Secondly, we should strive to deeply understand the implementation solutions and design principles of cache components, as well as the various features, advantages, and disadvantages of cache. This way, when the cache data is inconsistent with expectations, we can quickly locate and solve the problem.
Thirdly, we should learn more about how large and medium-sized systems design cache architecture. Online systems have diverse and changing business functions, complex cross-domain deployment environments, frequent hotspots, and varying user habits. Therefore, cache systems need to be well-designed from the beginning, with plans for hash and distribution, consistency of data, and scalability. Of course, the cache system also needs to evolve continuously with the development of the business. This requires continuous monitoring, exception reporting, and failure drills of the cache system to ensure timely manual or automated operation and maintenance in case of failures, and continuous optimization and improvement based on the online situation.
Lastly, we should understand the best practices of cache in various scenarios and understand the trade-offs behind these best practices. We need to understand the reasons behind them so that we can apply knowledge and experience to work practice more effectively.

How to Efficiently Learn about Caching? What Can You Learn?
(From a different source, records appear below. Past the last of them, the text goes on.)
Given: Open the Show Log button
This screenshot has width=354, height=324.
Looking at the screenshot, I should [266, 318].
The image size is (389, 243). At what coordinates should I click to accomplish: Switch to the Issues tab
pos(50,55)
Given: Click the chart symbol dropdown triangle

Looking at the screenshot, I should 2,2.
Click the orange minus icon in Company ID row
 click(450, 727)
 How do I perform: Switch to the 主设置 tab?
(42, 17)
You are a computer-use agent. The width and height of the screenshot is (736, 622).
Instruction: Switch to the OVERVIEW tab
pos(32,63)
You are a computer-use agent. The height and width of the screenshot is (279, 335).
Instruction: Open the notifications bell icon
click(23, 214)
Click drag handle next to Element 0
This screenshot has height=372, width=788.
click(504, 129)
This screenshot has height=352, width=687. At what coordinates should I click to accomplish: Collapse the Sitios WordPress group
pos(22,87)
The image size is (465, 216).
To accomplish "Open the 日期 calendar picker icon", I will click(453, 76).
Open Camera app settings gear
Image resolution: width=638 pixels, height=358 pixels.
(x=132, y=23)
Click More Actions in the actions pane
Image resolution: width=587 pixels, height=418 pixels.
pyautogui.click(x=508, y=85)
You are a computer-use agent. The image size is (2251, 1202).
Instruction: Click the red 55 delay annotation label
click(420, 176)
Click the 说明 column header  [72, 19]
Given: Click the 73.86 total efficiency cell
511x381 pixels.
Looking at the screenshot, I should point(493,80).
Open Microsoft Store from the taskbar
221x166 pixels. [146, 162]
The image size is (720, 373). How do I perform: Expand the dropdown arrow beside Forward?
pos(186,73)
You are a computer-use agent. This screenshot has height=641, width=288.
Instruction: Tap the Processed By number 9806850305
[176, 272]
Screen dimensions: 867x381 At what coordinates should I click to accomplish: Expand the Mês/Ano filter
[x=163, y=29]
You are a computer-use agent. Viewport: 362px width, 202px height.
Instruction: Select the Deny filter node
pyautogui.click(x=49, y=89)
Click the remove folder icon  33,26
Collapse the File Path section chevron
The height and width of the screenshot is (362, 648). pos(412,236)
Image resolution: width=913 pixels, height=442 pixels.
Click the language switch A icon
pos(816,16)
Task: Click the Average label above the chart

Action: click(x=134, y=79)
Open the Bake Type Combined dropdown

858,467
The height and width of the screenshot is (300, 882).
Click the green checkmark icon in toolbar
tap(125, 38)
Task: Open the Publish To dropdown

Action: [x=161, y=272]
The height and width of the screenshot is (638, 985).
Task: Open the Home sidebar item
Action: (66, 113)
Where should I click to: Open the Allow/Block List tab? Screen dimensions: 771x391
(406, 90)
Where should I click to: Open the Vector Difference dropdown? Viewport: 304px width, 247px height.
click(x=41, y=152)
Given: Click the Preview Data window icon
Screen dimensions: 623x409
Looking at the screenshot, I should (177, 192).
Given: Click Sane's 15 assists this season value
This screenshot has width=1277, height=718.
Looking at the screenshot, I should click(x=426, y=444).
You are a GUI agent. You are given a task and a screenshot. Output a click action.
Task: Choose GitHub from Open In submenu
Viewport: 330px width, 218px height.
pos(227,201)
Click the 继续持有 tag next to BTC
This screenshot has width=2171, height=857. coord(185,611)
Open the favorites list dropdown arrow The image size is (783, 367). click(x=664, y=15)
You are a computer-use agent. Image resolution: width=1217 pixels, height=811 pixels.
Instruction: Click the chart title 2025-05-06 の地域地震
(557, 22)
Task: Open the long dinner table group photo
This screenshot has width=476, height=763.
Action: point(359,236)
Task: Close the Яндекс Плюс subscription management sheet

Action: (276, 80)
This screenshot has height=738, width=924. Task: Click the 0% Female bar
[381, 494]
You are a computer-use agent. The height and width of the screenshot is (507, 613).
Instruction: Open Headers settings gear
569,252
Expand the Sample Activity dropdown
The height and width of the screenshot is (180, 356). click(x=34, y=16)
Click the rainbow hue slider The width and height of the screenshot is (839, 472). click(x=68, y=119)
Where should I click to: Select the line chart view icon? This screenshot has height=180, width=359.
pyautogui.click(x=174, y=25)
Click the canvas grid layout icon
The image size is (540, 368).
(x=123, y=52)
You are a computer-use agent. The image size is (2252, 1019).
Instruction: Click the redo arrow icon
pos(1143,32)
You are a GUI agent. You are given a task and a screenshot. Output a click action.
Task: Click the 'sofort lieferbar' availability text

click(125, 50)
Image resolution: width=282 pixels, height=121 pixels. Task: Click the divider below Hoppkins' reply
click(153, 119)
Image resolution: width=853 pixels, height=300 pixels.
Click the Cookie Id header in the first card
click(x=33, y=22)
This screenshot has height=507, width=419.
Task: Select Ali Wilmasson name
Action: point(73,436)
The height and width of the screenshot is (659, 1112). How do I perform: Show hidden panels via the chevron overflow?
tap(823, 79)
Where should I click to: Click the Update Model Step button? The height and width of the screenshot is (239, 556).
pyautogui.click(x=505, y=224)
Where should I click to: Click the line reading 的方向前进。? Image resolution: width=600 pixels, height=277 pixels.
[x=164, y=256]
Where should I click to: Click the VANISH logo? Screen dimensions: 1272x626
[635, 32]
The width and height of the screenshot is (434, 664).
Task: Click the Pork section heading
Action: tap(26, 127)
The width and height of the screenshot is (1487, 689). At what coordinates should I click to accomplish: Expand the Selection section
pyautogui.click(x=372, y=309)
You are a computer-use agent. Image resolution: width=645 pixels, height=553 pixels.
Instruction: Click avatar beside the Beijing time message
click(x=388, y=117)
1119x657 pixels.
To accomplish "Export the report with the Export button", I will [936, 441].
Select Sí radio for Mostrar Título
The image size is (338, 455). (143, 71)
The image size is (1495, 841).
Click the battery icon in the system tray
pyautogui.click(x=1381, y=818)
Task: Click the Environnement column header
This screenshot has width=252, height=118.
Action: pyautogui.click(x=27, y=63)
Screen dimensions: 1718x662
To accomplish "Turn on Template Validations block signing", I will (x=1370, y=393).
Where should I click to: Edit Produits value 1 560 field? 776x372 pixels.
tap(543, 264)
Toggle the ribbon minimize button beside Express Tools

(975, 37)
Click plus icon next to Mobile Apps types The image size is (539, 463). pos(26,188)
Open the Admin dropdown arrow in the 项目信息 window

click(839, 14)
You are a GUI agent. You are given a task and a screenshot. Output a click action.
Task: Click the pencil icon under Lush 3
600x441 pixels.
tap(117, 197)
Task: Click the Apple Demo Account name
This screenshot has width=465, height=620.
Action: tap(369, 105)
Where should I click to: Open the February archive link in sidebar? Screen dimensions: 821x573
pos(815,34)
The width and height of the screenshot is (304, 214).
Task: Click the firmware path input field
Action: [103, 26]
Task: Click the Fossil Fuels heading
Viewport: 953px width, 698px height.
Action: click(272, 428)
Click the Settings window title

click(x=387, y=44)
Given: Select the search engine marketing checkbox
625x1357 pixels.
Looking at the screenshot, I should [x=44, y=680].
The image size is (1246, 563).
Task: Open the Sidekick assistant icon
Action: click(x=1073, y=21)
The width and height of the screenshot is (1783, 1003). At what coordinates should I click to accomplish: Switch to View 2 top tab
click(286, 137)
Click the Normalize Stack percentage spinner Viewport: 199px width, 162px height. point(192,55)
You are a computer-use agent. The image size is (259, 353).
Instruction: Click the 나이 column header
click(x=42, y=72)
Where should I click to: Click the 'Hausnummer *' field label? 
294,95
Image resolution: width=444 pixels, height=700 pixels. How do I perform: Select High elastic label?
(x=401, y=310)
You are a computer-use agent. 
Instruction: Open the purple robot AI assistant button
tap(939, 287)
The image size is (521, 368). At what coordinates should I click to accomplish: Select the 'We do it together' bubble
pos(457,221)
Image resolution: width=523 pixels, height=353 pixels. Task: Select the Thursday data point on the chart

There is a lot of online learning material about caching, but it is often scattered and repetitive. To learn about caching systematically, it is necessary to read books, papers, and source code related to caching, or take online courses that provide practical knowledge. However, all of these methods require a significant amount of time. In order to provide students with a systematic and fast way to acquire the necessary knowledge, Lagou Education has launched a series of technical courses called “Learn in 300 Minutes.” I will be teaching the course on caching.

In these 300 minutes, I will share my experience in caching architecture on Weibo platform with 10 class sessions:

How to better introduce and use caching by identifying the key points of caching design from the beginning of system design.
How to avoid and solve the seven classic problems in caching design.
In-depth analysis from various perspectives, including protocols, usage techniques, network models, core data structures, storage architectures, data processing models, optimizations, and improvement plans, of popular open-source caching components such as Memcached and Redis that are widely used by Internet companies.
Teaching how to use them to build a distributed caching service system.
Finally, I will analyze how to build a corresponding high availability, high performance, and scalable caching architecture system for classic business scenarios such as spike sales, massive counts, and Weibo feed aggregation.

Through this course, you will be able to:

Systematically learn the key knowledge points of caching architecture design.
Learn how to better use caching components such as Memcached and Redis.
Gain a deeper understanding of the internal architecture and design principles of these caching components, and truly understand their why.
Learn how to modify caching components according to business needs.
Understand how to build a large-scale distributed caching service system.
Understand the best practices of caching services in various popular scenarios.
Learn by doing and build a better caching architecture system for large and medium-sized Internet systems, which can greatly improve system throughput and response performance, achieve high availability and scalability, and be better prepared for massive concurrent requests and extreme hot events.